Federer has produced an astounding six titles at the Tour Finals, but it’s a roundrobin tournament contested indoors. Likewise, while Nadal has helped lead Spain to five Davis Cup titles, that’s a team competition and Spain tends to field a much deeper team than Switzerland.

Federer and Nadal have both won Olympic gold in doubles competition. But Nadal has won the so-called “career Golden Slam” that includes winning all four majors at least once, as well as an Olympic gold medal in singles. The only other male player to achieve that feat is Andre Agassi.

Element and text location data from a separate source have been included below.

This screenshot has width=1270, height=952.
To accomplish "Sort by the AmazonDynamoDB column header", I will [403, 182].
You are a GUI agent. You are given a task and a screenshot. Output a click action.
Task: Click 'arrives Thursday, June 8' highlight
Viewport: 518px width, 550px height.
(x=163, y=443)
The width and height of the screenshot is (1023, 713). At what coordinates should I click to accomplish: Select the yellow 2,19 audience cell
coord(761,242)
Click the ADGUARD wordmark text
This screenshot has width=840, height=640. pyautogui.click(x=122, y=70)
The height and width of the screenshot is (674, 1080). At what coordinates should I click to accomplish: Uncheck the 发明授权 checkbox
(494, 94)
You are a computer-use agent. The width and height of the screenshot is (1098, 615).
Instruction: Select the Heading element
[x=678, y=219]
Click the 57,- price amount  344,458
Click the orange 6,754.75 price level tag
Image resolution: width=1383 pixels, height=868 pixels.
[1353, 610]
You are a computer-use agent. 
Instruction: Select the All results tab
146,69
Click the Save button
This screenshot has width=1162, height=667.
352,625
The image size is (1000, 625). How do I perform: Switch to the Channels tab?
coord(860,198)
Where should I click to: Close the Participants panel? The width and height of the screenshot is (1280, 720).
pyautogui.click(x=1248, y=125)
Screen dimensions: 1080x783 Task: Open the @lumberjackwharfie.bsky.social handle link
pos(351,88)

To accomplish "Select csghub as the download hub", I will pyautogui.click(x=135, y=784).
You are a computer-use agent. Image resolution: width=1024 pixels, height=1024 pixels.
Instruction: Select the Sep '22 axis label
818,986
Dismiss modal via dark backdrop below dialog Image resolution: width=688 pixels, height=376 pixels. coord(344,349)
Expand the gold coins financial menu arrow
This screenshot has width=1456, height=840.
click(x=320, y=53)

The Swiss Maestro once reached 10 consecutive Grand Slam finals. Nadal remains the only player in tennis history to win a major on grass, clay and hardcourt in the same calendar year (2010).

Rod Laver won all four majors during two different calendar seasons, which is referred to as the “calendar Grand Slam.” However, Laver notched these accomplishments before the introduction of hardcourt at the Grand Slam level. That means Laver won three majors on grass, and one on clay, during the two years in which he completed the calendar Slam.

Since the introduction of hardcourt at the U.S. Open (and later at the Australian Open) Nadal is the only player to win a Slam on all three surfaces in the same calendar year (a.k.a. the ”Surface Slam.”) Nadal is also the youngest player in the Open Era to achieve the career Grand Slam, meaning he won all four majors at least once at the youngest age.

Rafael Nadal

There’s a solid argument that Nadal has already edged ahead of Federer in the GOAT race. Even without the overall Slam record, Nadal’s achievements at the age of 33½ have clearly been more impressive than what Federer accomplished by the same age.

Interestingly, Federer himself suggested recently that the Spaniard “is going to go down as maybe the greatest player of all time. He’s that good of course.”

Luckbox is picking Nadal, but regardless of where one stands on this GOAT debate, there’s no denying that results from 2020 could go a long way in pushing the final decision in one direction or the other. That’s why the next tennis season might be the most-anticipated of all time.

Still, Djokovic—with victories in 16 majors— could ultimately edge both Nadal and Federer for the “GOAT” designation. The 2020 season may go a long way in deciding that, too.